As for the leukocyte and erythrocyte indices, although previous studies have indicated that most of them, such as RDW, are associated with the prognosis of sepsis17, our MR analysis did not find any significant causal correlation. Furthermore, our study also provided new insights into some controversial issues. For example, RDW has been considered a valid prognostic marker in most studies, but some studies have challenged its importance16,17,39. Our study found that RDW had no clear causal association with sepsis severity (Fig. 3). In summary, to elucidate the intricate interplay between these hematological indices and sepsis, future research endeavors should focus on unraveling the underlying molecular pathways and biological mechanisms involved.
Strengths and limitations
We used summary genetic associations from the largest GWASs available, which are crucial for identifying small effect sizes.

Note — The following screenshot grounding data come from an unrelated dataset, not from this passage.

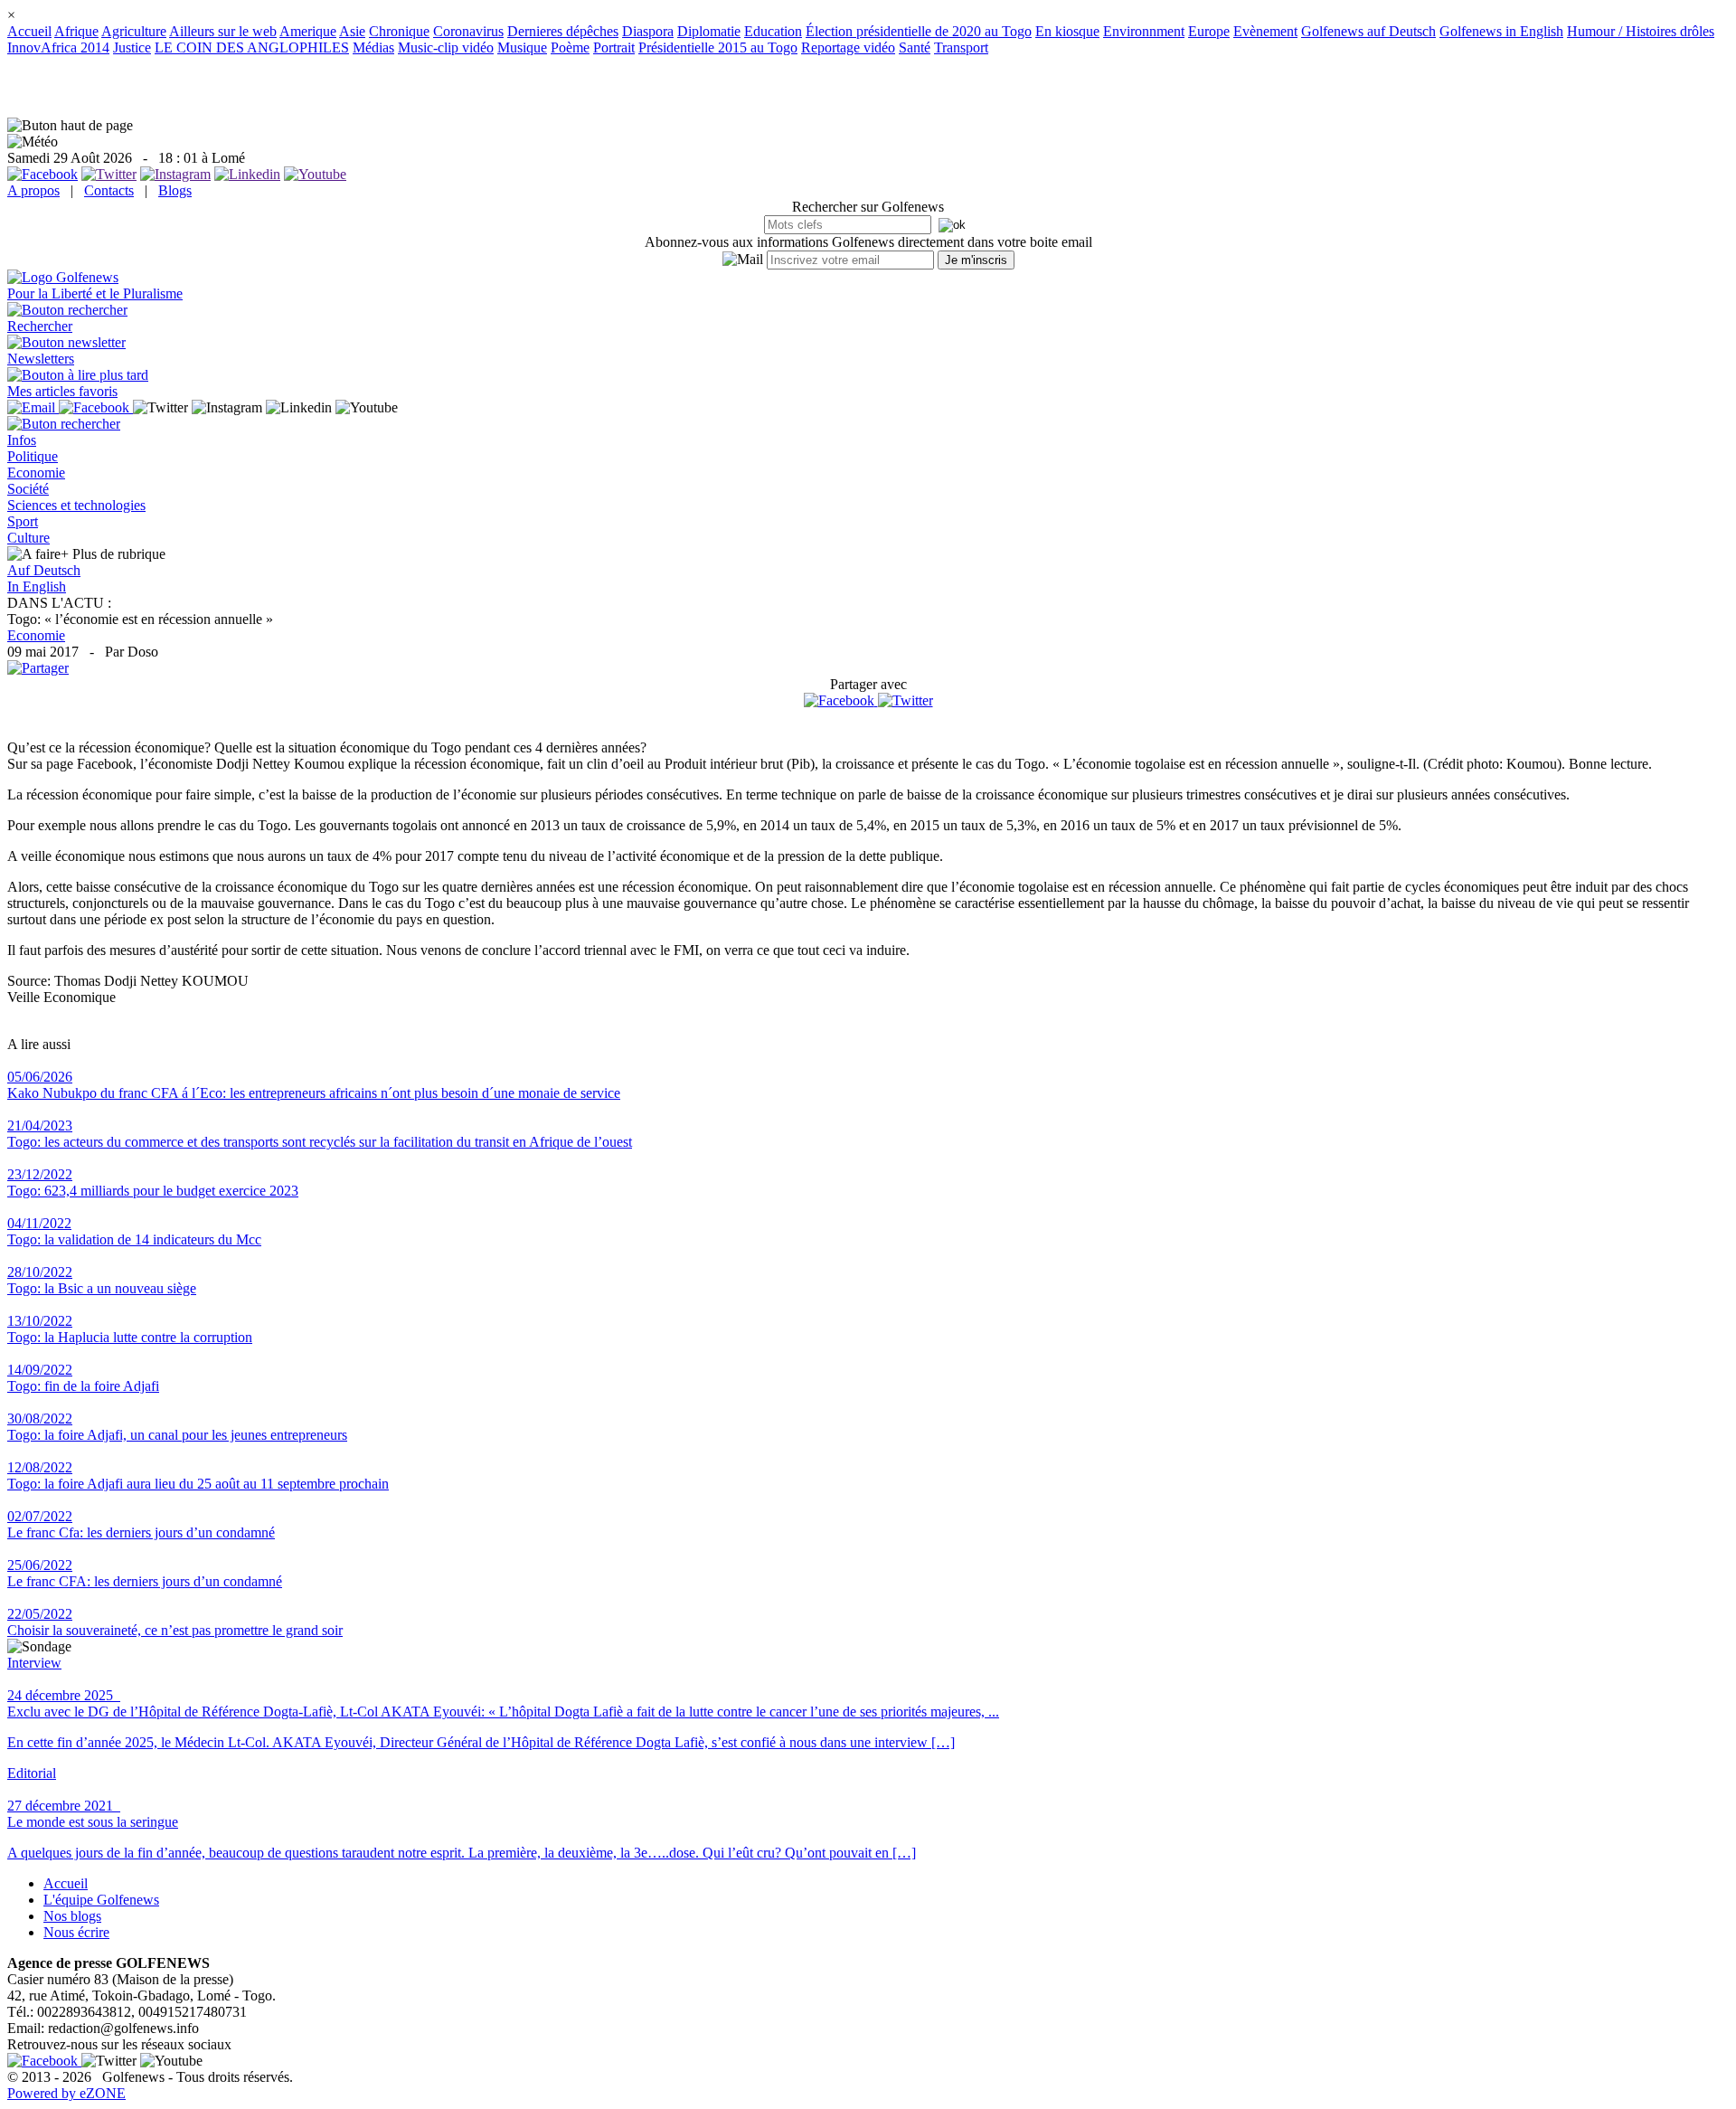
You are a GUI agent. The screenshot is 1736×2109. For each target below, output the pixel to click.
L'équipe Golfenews (101, 1899)
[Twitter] (905, 700)
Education (773, 31)
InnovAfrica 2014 (58, 47)
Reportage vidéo (848, 47)
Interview (34, 1662)
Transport (961, 47)
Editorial (31, 1773)
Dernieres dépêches (562, 31)
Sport (22, 521)
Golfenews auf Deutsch (1368, 31)
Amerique (307, 31)
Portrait (614, 47)
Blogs (175, 190)
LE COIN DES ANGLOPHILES (252, 47)
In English (36, 586)
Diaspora (648, 31)
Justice (132, 47)
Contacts (109, 190)
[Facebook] (841, 700)
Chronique (399, 31)
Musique (522, 47)
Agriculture (133, 31)
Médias (373, 47)
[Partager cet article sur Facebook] (839, 701)
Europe (1209, 31)
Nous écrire (76, 1932)
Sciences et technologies (76, 505)
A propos (33, 190)
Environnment (1143, 31)
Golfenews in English (1501, 31)
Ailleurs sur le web (223, 31)
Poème (570, 47)
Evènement (1265, 31)
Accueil (29, 31)
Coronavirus (468, 31)
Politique (32, 456)
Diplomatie (709, 31)
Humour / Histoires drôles (1640, 31)
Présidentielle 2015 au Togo (717, 47)
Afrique (76, 31)
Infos (21, 440)
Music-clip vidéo (446, 47)
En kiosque (1067, 31)
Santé (914, 47)
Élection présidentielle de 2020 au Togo (919, 31)
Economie (36, 472)
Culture (28, 537)
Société (28, 489)
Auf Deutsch (43, 570)
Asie (352, 31)
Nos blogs (72, 1916)
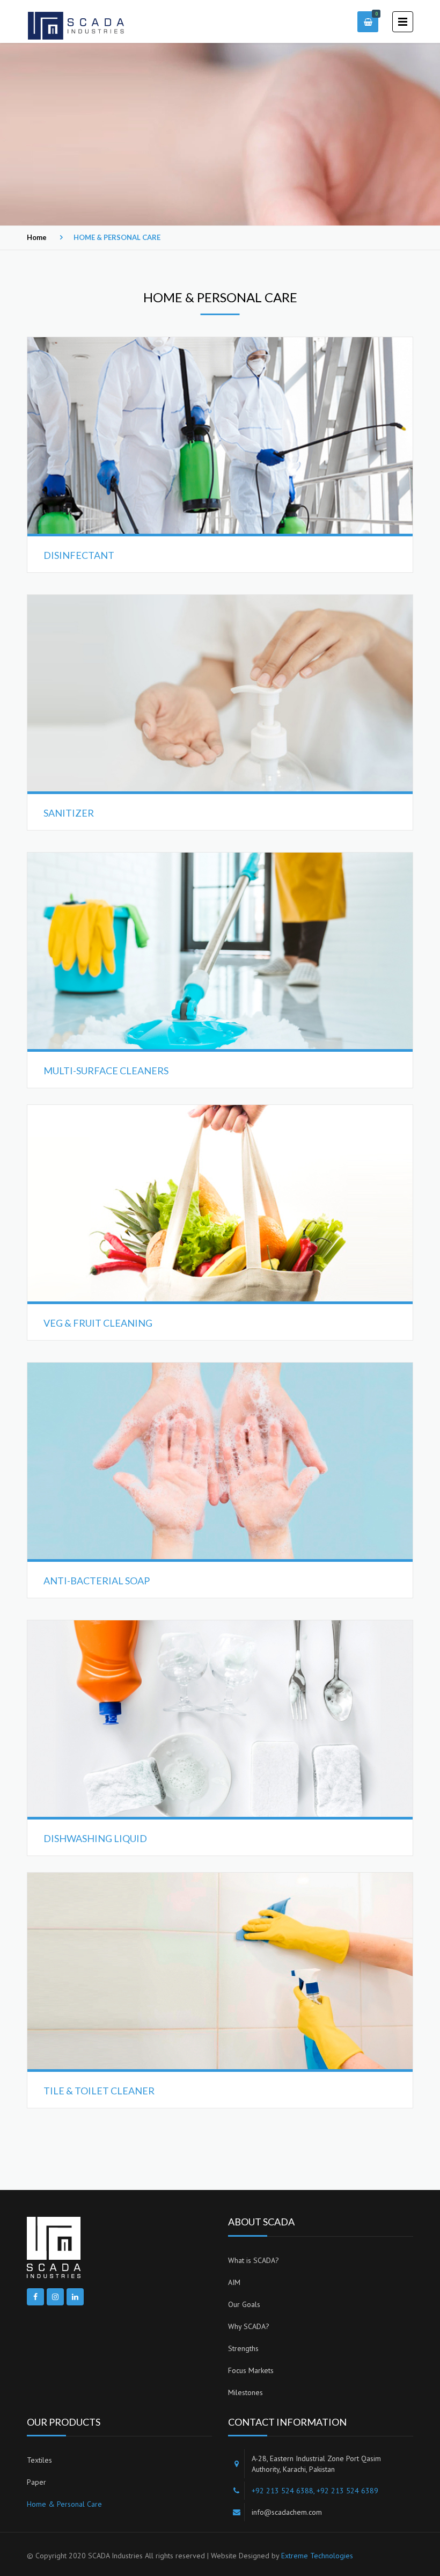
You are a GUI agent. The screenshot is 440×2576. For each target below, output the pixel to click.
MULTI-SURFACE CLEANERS (105, 1070)
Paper (36, 2482)
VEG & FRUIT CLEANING (97, 1323)
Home (37, 237)
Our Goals (244, 2304)
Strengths (243, 2348)
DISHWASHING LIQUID (95, 1838)
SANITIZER (68, 813)
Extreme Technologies (317, 2555)
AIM (234, 2282)
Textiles (39, 2460)
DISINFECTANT (78, 555)
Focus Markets (251, 2370)
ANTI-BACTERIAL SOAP (96, 1581)
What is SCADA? (253, 2260)
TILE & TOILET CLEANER (99, 2091)
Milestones (245, 2392)
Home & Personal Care (64, 2504)
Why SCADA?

Moreover, the utilization of the MVMR model represents a significant strength. MVMR enables the incorporation of multiple genetic variants, accounting for their effects on both the exposure and outcome variables. To our knowledge, this is the first study using two-sample MR analysis to investigate the causal relationship between BCIs and mortality risk in sepsis.
However, the results should be interpreted cautiously due to the following limitations. Despite the large sample size used in our analysis, we acknowledge the possibility of overlooking weak associations, especially those involving exposures composed of some SNPs that can explain small phenotypic variations. In addition, it is important to recognize the potential for bias resulting from horizontal pleiotropy. we found consistent results across various sensitivity analyses, and limited evidence of significant pleiotropic effects was observed in MR-Egger and MR-PRESSO analyses. Thirdly, the lack of detailed clinical data prevented us from performing subgroup analyses, which could introduce potential biases. Fourth, the population restriction in our study may constrain the applicability of our findings to other populations.